To learn more about embeddings read [Semantic search]

File system support

Thanks to fsspec, img2dataset supports reading and writing files in many file systems. To use it, simply use the prefix of your filesystem before the path. For example hdfs://, s3://, http://, or gcs://. Some of these file systems require installing an additional package (for example s3fs for s3, gcsfs for gcs). See fsspec doc for all the details.

API

This module exposes one class:

EmbeddingReader(folder, file_format, embedding_column="embedding", meta_columns=None)

initialize the reader by listing all files and retrieving their metadata

  • folder embeddings folder. Can also be a list of folders. (required)
  • file_format parquet or npy. (required)
  • embedding_column embedding column in parquet. (required)
  • meta_columns meta columns in parquet. (required)

.embeddings_folder

the embedding folder

.count

total number of embedding in this folder

.dimension

dimension of one embedding

.byte_per_item

size of one embedding in bytes

.total_size

size in bytes of the collection

call(batch_size, start=0, end=None, max_piece_size=None, parallel_pieces=10, show_progress=True)

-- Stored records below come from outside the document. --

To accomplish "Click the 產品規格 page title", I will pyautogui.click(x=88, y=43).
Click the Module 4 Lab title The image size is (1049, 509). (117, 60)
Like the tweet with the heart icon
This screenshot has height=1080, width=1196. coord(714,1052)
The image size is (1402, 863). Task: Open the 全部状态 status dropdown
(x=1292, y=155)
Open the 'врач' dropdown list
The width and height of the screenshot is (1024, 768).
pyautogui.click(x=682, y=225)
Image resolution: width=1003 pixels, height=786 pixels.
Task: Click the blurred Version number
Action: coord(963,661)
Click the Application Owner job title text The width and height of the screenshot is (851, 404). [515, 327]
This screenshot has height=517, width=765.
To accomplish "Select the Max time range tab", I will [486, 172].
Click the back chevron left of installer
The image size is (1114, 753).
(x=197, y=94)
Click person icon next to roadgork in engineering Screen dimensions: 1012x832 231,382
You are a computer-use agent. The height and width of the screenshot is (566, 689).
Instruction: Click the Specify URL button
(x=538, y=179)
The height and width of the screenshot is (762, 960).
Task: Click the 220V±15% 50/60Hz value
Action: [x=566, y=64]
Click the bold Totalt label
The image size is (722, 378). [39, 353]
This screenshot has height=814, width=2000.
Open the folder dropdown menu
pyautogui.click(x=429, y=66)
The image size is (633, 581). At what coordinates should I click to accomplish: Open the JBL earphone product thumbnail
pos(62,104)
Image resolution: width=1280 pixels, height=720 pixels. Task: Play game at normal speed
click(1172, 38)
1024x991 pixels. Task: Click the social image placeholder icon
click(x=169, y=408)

Produces an iterator that yields tuples (data, meta) with the given batch_size

  • batch_size amount of embeddings in one batch. (required)
  • start start of the subset of the collection to read. (default 0)
  • end end of the subset of the collection to read. (default end of collection)
  • max_piece_size maximum size of a piece. The default value works for most cases. Increase or decrease based on your file system performances (default number of embedding for 50MB)
  • parallel_pieces Number of pieces to read in parallel. Increase or decrease depending on your filesystem. (default 10)
  • show_progress Display a tqdm bar with the number of pieces done. (default True)

Architecture notes and benchmark

The main architecture choice of this lib is the build_pieces function that builds decently sizes pieces of embedding files (typically 50MB) initially. These pieces metadata can then be used to fetch in parallel these pieces, which are then used to build the embedding batches and provided to the user.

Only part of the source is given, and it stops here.